Privatization of the power sector will be different in every country, but the qualities of a successful privatization are shared among many nations. In Nigeria, the process began, as many do, in a time of great need, and launched due to political will. Here, one of the project’s transaction advisors presents the timeline and process of reform, highlighting the details of the privatization process that were critical to bringing Nigeria a brighter future.
Historically, Nigeria has operated a state-owned vertically and horizontally integrated electricity monopoly. The National Electric Power Authority (NEPA) was responsible for generation, transmission, distribution, and retail supply. In 1999, the Nigerian Electricity Supply Industry (NESI) reached its lowest point. Of the 79 generating units in the country, only 19 were operational—with average daily generation capacity of 1,750 megawatts. Between 1989 and 1999, no new power generation capacity was added to the power infrastructure. Notably, an estimated 70 percent of the population had no access to electricity, per capita consumption was 125 kilowatt hours, and industry system losses (technical, commercial, and non-payment) were estimated at 50 percent.
It’s no surprise that the system experienced regular collapse, leading to a massive gap between power demand and supply. This was exacerbated by aged and overloaded transmission and distribution networks and excessive over-manning. These bitter experiences prompted the Federal Government of Nigeria (FGN) to embark on a power sector reform program aimed at meeting the growing demand for stable and reliable power.
Once Nigeria’s power sector began moving toward reform, the country’s National Electric Power Policy (NEPP) was adopted in 2001. To provide the appropriate legal framework for the reforms envisaged by the Policy, the FGN enacted the Electric Power Sector Reform (EPSR) Act in 2005. The EPSR Act authorized the unbundling of NEPA into distinct units. The unbundled units, comprising separate generation, transmission, and distribution companies, were held under the Power Holding Company of Nigeria (PHCN).
In August 2010, Dr. Goodluck Jonathan, President of the Federal Republic of Nigeria, unveiled the Roadmap for Power Sector Reform (now known as “the Roadmap”). The Roadmap sent a strong signal that power sector reform and improvement of NESI remained a top priority for the FGN. Consequently, it outlined the FGN’s plan for the acceleration of the pace of activity with respect to reforms mandated by the EPSR Act.
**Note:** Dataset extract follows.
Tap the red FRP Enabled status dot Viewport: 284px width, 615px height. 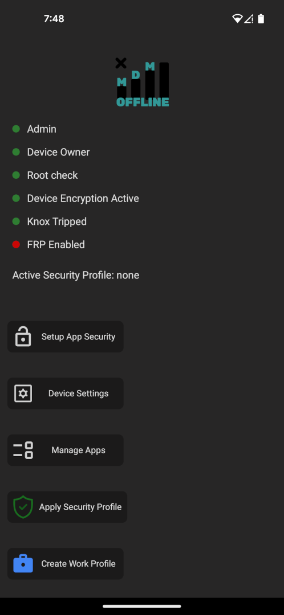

In December 2010, the Bureau of Public Enterprises (BPE), under the direction of the National Council on Privatisation (NCP), commenced the privatization process with the engagement of CPCS Transcom International Limited (CPCS) as transaction advisor. Immediately afterward, a call for Expressions of Interest (EOI) in investing in six successor generation companies and 11 successor distribution companies was published. Following that, a series of roadshows were held in Lagos, Dubai, London, New York, and Johannesburg.
Based on a strong showcase of the opportunities through these roadshows, BPE received 341 EOIs indicating solid interest in the Nigerian power sector from various international and local investors. Following the submission of the EOIs, 207 EOIs were shortlisted, and out of these, 163 bidding entities purchased the bid documents and obtained the eligibility to submit the bids.
Success, step by step
In August 2011, as part of creating a conducive investment environment, FGN formally commenced operations of Nigerian Bulk Electricity Trading Plc (NBET), with the primary objective of bulk purchasing of power from the generation companies and reselling them to distribution companies. Additionally, from March 2011 to April 2012, BPE (with support from CPCS), worked with the key stakeholders including the NCP, Federal Ministry of Power, Nigerian Electricity Regulatory Commission, Gas Aggregation Company of Nigeria, Nigerian Gas Company, Transmission Company of Nigeria, Nigeria Electricity Liability Management Company, NBET, and potential bidders.
This led to issuing the commercially attractive tariff, developing the appropriate contractual structure with allocation of various risks in the right places, and aligning the transaction structure with the objectives of FGN. All of the participants began to appreciate the existing situation of the power sector.
In May 2012, BPE issued the Request for Proposals along with the transaction and industry agreements containing the “entire deal structure” to the eligible bidders. On July 17, 2012, at the close of the deadline for the submission of bids for the Successor Generation Companies, 23 proposals were received for six generation companies. Following evaluation of the bids, all but one of the generation companies (Afam Generation Company) failed to receive a technically qualified bidder. Again, on July 31, 2012, at the close of the deadline for the submission of bids for the Successor Distribution Companies, 54 proposals were received for 11 distribution companies.
Following evaluation of the bids, all but one of the distribution companies (Kaduna Distribution Company) failed to receive a technically qualified bidder. Thus, while 15 of the 17 companies moved ahead with the financial/commercial bidding stage, the remaining two were re-tendered. (Following successful re-tendering process, the relevant agreements with the bidders were executed in December 2013.)
In February 2013, following successful negotiations with the preferred bidders, transaction agreements as well as the industry agreements for all 15 companies were executed. All of these entities successfully paid their acquisition price. In November 2013, the Success Generation and Distribution Companies were handed over to the new owners, concluding the privatization process and launching a promising new era for Nigeria’s power sector.